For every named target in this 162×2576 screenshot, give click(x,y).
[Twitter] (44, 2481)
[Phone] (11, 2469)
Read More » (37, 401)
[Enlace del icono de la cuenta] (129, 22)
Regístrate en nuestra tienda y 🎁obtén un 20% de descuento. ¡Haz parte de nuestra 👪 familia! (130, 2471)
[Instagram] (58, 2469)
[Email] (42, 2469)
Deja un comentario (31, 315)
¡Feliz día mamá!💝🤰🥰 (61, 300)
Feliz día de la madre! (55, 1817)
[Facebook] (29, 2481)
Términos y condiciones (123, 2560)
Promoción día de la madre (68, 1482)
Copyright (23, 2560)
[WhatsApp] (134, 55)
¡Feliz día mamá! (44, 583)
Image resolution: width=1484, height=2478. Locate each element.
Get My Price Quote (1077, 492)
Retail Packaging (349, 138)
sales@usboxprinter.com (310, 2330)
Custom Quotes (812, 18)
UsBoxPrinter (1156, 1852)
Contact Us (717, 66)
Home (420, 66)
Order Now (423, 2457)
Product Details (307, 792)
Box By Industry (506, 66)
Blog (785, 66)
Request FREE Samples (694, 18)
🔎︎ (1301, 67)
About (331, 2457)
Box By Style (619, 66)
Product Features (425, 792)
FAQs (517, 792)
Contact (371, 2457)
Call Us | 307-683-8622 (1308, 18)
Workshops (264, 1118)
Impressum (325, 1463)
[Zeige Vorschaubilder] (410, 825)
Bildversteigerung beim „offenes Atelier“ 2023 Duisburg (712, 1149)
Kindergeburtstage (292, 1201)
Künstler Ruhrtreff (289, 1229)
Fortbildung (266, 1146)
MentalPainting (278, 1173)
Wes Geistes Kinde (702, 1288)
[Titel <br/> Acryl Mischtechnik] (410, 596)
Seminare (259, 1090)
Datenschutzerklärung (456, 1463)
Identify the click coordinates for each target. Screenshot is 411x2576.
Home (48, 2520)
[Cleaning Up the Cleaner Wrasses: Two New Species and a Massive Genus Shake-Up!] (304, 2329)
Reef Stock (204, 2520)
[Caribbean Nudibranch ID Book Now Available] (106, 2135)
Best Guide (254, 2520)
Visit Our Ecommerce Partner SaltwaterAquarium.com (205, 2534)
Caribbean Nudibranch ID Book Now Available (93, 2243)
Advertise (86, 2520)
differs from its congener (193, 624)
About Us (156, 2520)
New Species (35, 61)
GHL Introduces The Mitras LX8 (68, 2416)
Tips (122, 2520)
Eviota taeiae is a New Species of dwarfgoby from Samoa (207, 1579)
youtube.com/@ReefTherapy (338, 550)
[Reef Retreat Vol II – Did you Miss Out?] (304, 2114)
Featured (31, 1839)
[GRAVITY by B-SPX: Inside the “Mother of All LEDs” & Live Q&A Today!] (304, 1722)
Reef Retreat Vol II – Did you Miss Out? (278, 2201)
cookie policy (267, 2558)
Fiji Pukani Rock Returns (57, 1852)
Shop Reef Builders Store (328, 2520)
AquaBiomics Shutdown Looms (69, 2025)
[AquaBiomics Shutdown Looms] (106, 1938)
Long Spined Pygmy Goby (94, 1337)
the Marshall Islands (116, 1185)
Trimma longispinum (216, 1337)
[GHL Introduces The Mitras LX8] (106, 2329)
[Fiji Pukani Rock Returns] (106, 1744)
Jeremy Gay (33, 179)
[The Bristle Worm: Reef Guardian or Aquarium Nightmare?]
--*--
* _WORK TO BE COMPLETED_
Give back exactly the lines starting at the one with "[AquaBiomics Shutdown Looms] (106, 1938)" and running to the end of the listing. Include both ends.

* _ANSWER SPACE_
[AquaBiomics Shutdown Looms] (106, 1938)
Long Spined Pygmy Goby (94, 1337)
the Marshall Islands (116, 1185)
Trimma longispinum (216, 1337)
[GHL Introduces The Mitras LX8] (106, 2329)
[Fiji Pukani Rock Returns] (106, 1744)
Jeremy Gay (33, 179)
[The Bristle Worm: Reef Guardian or Aquarium Nightmare?]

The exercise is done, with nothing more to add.